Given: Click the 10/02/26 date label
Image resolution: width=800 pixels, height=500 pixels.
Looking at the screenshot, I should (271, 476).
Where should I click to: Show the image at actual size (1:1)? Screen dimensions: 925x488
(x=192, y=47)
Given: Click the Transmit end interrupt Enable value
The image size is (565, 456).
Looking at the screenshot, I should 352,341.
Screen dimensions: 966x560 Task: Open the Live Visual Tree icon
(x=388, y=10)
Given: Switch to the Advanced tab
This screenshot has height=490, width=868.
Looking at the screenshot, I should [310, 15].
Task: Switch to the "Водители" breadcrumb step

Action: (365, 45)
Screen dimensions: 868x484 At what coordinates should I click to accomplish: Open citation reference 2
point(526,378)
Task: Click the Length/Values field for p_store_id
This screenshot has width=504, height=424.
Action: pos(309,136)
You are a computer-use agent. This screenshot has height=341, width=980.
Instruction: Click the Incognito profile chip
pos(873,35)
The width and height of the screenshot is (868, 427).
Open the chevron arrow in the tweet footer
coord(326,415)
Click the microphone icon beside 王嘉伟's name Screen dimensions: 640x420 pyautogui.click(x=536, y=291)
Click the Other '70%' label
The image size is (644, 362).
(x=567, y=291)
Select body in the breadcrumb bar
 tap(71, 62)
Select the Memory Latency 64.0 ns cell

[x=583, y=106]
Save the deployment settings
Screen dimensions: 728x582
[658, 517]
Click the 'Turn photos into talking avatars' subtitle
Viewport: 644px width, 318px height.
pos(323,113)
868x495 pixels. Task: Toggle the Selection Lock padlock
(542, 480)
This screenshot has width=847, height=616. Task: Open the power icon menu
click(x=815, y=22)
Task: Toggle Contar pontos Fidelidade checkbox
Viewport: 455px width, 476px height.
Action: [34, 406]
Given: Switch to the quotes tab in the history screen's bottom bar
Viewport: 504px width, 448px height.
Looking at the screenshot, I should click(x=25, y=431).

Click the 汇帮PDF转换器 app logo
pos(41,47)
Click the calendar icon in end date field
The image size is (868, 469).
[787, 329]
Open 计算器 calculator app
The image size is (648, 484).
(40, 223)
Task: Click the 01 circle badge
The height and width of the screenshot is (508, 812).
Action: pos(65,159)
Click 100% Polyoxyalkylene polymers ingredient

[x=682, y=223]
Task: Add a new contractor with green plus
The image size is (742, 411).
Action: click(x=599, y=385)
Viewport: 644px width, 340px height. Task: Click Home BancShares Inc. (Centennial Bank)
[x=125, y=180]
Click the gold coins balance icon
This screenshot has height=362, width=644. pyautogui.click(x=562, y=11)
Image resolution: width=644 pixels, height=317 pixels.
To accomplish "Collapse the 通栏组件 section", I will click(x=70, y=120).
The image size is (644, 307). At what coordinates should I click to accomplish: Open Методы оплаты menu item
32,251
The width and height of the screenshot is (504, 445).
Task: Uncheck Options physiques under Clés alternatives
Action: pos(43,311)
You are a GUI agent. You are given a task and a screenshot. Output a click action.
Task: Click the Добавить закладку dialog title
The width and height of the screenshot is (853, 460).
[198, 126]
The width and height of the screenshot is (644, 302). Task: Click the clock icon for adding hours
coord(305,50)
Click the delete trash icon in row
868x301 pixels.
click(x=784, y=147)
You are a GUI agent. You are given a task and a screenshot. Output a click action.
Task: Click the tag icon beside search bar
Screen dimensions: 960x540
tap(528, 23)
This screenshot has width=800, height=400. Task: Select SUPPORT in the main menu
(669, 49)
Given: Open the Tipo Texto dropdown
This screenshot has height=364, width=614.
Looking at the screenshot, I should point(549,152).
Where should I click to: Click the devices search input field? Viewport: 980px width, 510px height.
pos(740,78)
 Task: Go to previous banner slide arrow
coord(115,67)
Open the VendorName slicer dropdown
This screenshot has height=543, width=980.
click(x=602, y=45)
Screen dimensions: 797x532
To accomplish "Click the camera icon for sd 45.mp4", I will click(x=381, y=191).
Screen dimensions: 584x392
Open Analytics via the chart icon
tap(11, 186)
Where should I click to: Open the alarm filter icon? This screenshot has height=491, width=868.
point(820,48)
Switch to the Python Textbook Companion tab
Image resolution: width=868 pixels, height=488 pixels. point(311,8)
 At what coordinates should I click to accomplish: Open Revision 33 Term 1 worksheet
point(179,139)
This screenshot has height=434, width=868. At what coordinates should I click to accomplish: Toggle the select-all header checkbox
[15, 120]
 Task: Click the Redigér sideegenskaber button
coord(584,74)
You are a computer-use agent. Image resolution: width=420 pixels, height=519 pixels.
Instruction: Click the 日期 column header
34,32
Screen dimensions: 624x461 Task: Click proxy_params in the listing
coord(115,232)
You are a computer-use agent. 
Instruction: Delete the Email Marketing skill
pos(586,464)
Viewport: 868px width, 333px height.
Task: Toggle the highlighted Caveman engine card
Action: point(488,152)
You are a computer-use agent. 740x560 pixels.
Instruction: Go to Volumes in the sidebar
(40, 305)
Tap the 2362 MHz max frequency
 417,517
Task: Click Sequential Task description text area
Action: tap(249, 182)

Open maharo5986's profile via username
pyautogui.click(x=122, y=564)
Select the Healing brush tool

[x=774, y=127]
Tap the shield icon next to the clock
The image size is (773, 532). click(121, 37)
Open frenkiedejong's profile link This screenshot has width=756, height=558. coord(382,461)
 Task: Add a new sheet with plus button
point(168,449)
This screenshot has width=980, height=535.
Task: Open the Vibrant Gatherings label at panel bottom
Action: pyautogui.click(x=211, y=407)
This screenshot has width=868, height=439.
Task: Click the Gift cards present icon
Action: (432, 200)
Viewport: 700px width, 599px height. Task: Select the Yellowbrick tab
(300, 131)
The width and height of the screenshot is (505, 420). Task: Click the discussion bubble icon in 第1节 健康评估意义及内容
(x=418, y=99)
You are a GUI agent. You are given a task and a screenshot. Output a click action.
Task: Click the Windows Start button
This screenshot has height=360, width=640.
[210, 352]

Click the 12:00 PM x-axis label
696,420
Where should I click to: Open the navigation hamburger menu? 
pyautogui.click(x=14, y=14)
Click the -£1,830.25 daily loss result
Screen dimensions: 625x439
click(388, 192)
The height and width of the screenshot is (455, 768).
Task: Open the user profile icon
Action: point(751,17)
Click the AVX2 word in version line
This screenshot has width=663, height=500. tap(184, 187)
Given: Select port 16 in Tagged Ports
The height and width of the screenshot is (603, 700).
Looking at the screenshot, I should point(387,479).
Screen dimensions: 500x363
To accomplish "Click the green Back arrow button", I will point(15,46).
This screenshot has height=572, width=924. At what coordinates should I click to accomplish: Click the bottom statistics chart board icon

● ● ●

● Your task: Find every line of the records holding "agent". Answer with the count alone.

● Response for this exercise: 7